_Task input:_
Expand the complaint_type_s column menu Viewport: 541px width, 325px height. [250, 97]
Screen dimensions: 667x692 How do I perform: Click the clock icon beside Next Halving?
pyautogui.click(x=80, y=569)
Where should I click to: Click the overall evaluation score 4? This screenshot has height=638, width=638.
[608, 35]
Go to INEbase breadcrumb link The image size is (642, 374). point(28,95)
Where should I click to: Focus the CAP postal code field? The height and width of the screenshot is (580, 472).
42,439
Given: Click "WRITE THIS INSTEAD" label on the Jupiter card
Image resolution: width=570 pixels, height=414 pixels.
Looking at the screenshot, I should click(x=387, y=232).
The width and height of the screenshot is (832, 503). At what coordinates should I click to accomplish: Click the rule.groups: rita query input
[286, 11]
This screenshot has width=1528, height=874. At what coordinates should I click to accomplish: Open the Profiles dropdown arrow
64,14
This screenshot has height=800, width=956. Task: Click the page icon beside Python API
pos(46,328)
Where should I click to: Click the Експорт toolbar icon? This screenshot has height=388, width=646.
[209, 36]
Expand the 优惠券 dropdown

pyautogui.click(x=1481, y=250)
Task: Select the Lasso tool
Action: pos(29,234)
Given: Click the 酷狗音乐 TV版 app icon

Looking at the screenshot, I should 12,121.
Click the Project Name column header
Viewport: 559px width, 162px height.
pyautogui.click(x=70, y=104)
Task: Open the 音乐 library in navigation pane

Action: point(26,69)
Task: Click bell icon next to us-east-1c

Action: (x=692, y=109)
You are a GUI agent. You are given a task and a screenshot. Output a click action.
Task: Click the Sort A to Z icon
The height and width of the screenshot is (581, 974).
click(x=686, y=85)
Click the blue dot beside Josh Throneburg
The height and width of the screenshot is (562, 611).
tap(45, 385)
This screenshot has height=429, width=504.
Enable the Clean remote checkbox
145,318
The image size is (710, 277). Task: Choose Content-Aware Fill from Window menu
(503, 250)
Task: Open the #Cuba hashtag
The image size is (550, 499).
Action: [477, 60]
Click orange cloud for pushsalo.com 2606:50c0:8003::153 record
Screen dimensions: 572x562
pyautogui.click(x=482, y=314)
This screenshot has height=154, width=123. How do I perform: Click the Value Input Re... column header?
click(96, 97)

_Assignment:_
Within the data above, the lines from the one with "Task: Open the 音乐 library in navigation pane" to the one with "Task: Click the Sort A to Z icon" must be repeated exactly; no other line belongs in the answer.

_Answer to this exercise:_
Task: Open the 音乐 library in navigation pane

Action: point(26,69)
Task: Click bell icon next to us-east-1c

Action: (x=692, y=109)
You are a GUI agent. You are given a task and a screenshot. Output a click action.
Task: Click the Sort A to Z icon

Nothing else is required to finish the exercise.